● STORED DATA

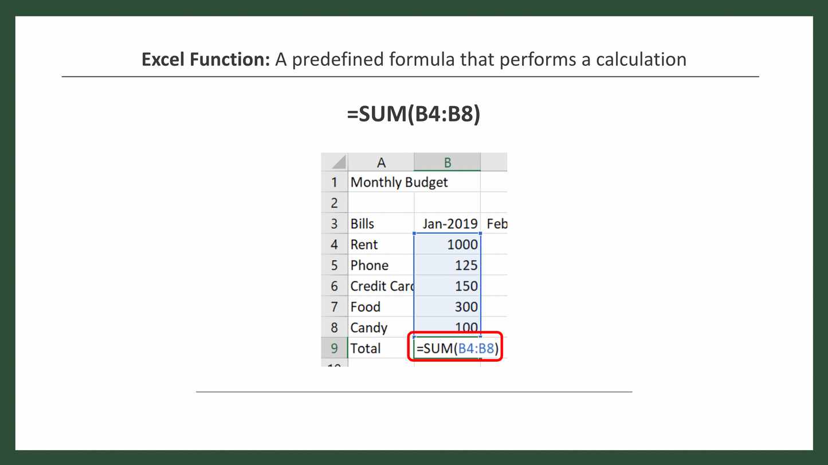Click row number 9

tap(335, 348)
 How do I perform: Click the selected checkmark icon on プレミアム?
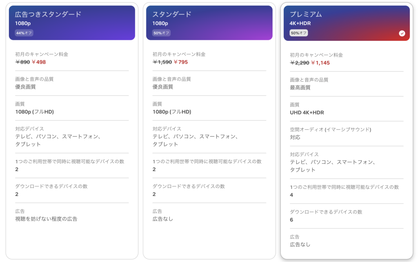(402, 34)
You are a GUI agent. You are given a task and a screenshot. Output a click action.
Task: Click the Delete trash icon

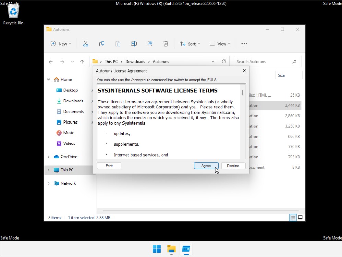(166, 44)
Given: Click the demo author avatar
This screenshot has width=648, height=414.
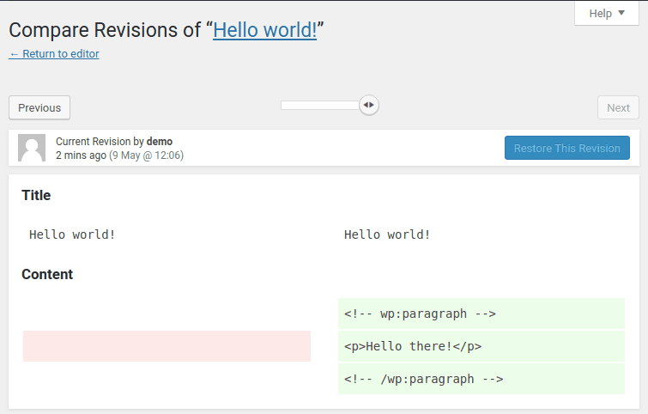Looking at the screenshot, I should (32, 148).
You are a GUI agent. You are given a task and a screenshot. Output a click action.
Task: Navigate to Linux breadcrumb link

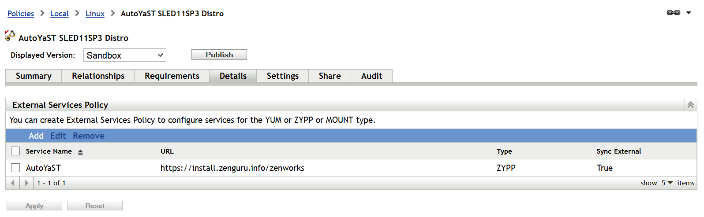coord(95,14)
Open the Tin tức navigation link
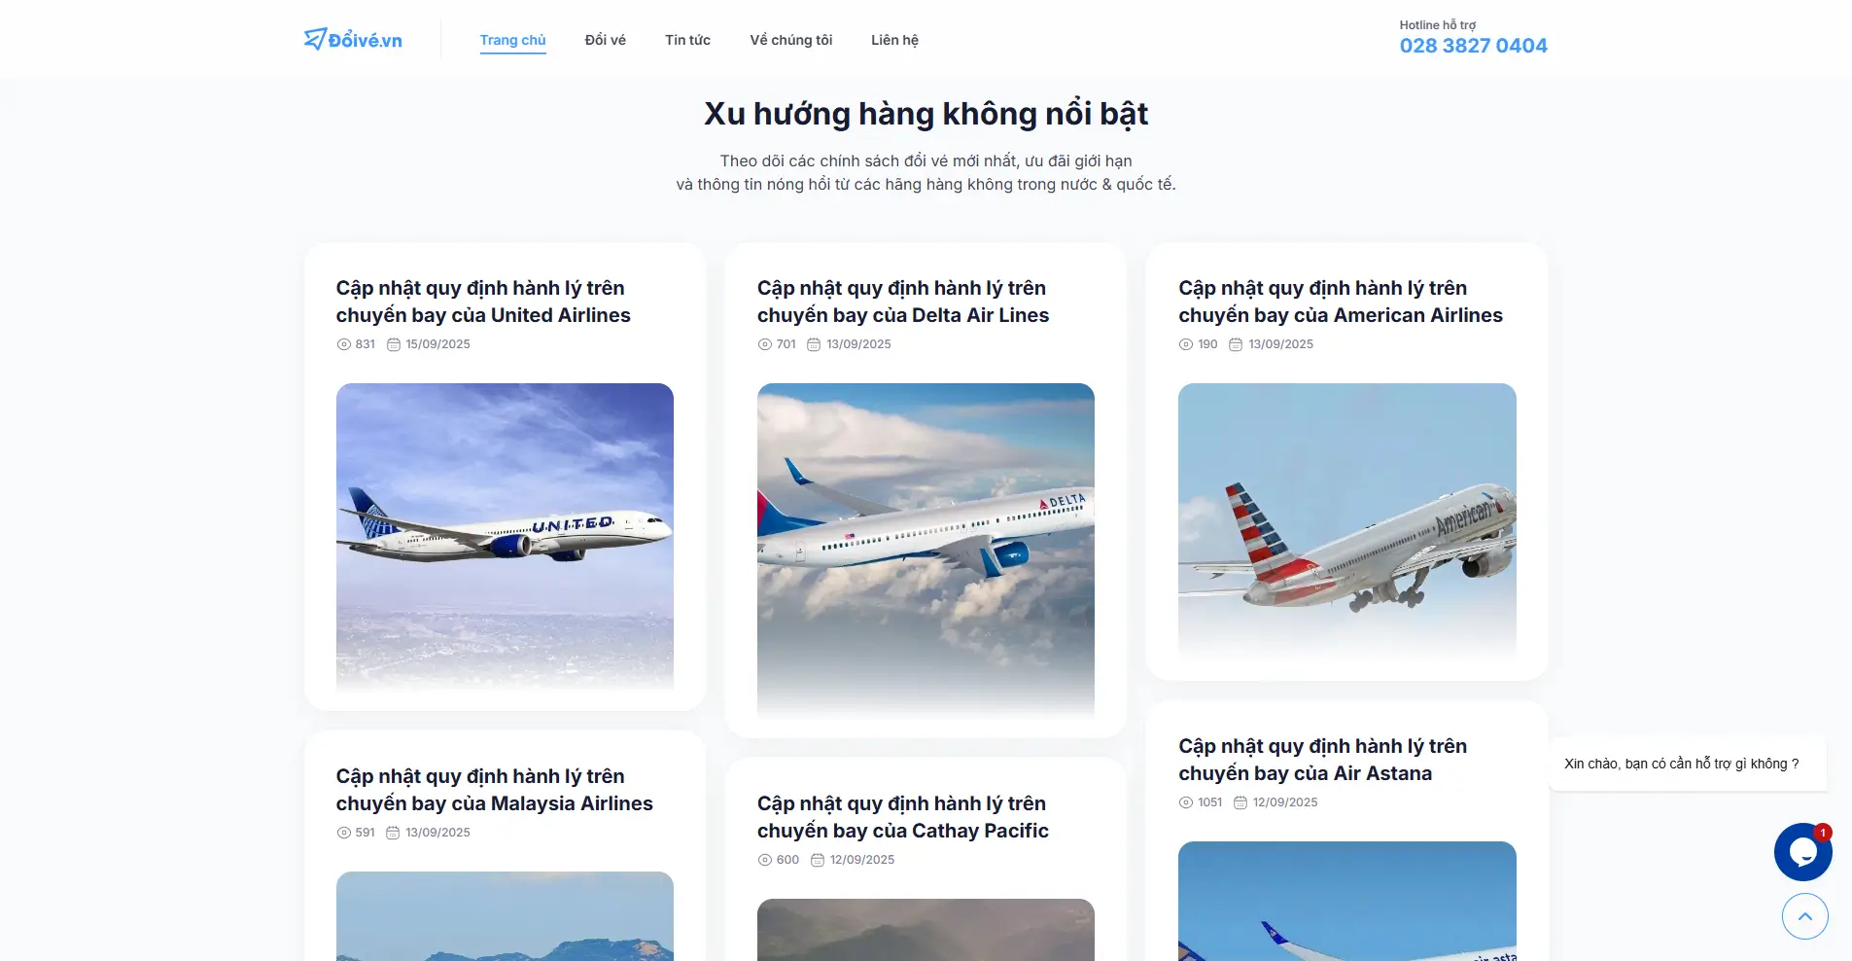Screen dimensions: 1852x961 (x=687, y=40)
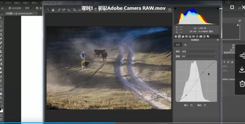Click the curve Input value field
Screen dimensions: 245x124
pyautogui.click(x=192, y=105)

● WORK REQUIRED
Exactly the lines running from the one with "Task: Click the Delete trash icon" through the end of the listing above must be output, both ends included. No pictures belong in the output.

● ANSWER TO THIS PROBLEM
Task: Click the Delete trash icon

(166, 44)
Given: Click the demo author avatar
This screenshot has width=648, height=414.
Looking at the screenshot, I should (32, 148).
You are a GUI agent. You are given a task and a screenshot. Output a click action.
Task: Navigate to Linux breadcrumb link

coord(95,14)
Open the Tin tức navigation link
Screen dimensions: 1852x961 (x=687, y=40)
Click the curve Input value field
Screen dimensions: 245x124
pyautogui.click(x=192, y=105)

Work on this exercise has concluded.